Effect/drama style ratio
LOOKING AT THE PERSON from the front, what are the possible style details that will catch your attention the most? 1) a deep V-neck, 2) head/belt accessories, 3) an oversized scarf?
Let’s leave the shoes & bags aside this time: first, the bag is too obvious, and second, we usually start looking at a person from the head down.
Are you ready for some sleeves action? With some imagination you’ll see many possible design derivations. Sleeves are so often overlooked, yet they have the best effect/drama fashion ratio in my opinion. No need for an extra tits show-off, or a special head-on feather to make an impression; your sleeves will give a masterclass.

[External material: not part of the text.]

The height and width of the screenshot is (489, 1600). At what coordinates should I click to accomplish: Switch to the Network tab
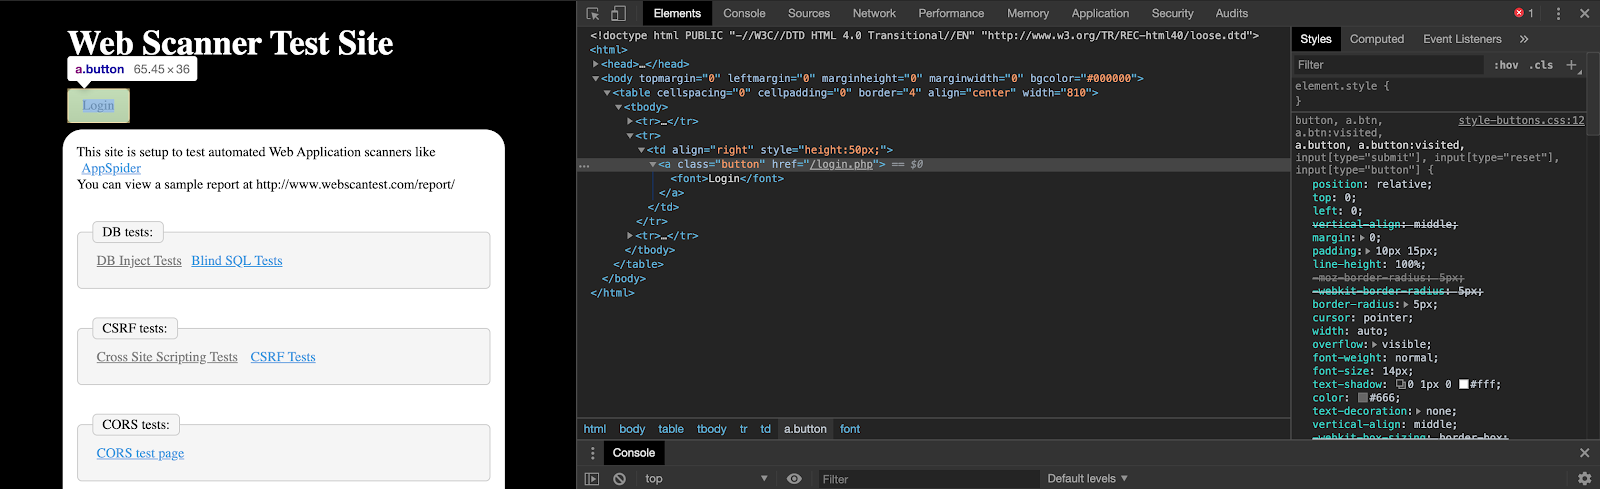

In Wikipedia you’ll find 26 sorts of sleeves… 26!!! And there are more if one is to go splitting hairs. The famous one showing arm is the “Juliet sleeve” from Shakespeare’s tragedy, set during the Italian Renaissance, where the open part begins under the puff covering the whole shoulder. I am wearing a two piece & set-in sleeve, where the front seam of the sleeve is open, giving some sort of cape effect.
Here are the first five on the list (link):
1. Angel sleeve: A long wide sleeve that usually hangs loose from the shoulder.
2. Batwing sleeve: A long sleeve with a deep armhole, tapering towards the wrist. Also known as a "magyar" sleeve.
3. Bell sleeve: A long sleeve fitted from the shoulder to elbow and gently flared from elbow onward.
4. Bishop sleeve: A long sleeve, fuller at the bottom than the top, and gathered into a cuff.
5. Butterfly sleeve: A short sleeve starting at the shoulder and getting wider toward the end of the sleeve, but usually no longer than 4–5 inches. The difference between a butterfly sleeve and a Bell sleeve is that butterfly sleeves usually do not go completely around the full arm. Usually found on the Filipiniana, the national costume for women of the Philippines.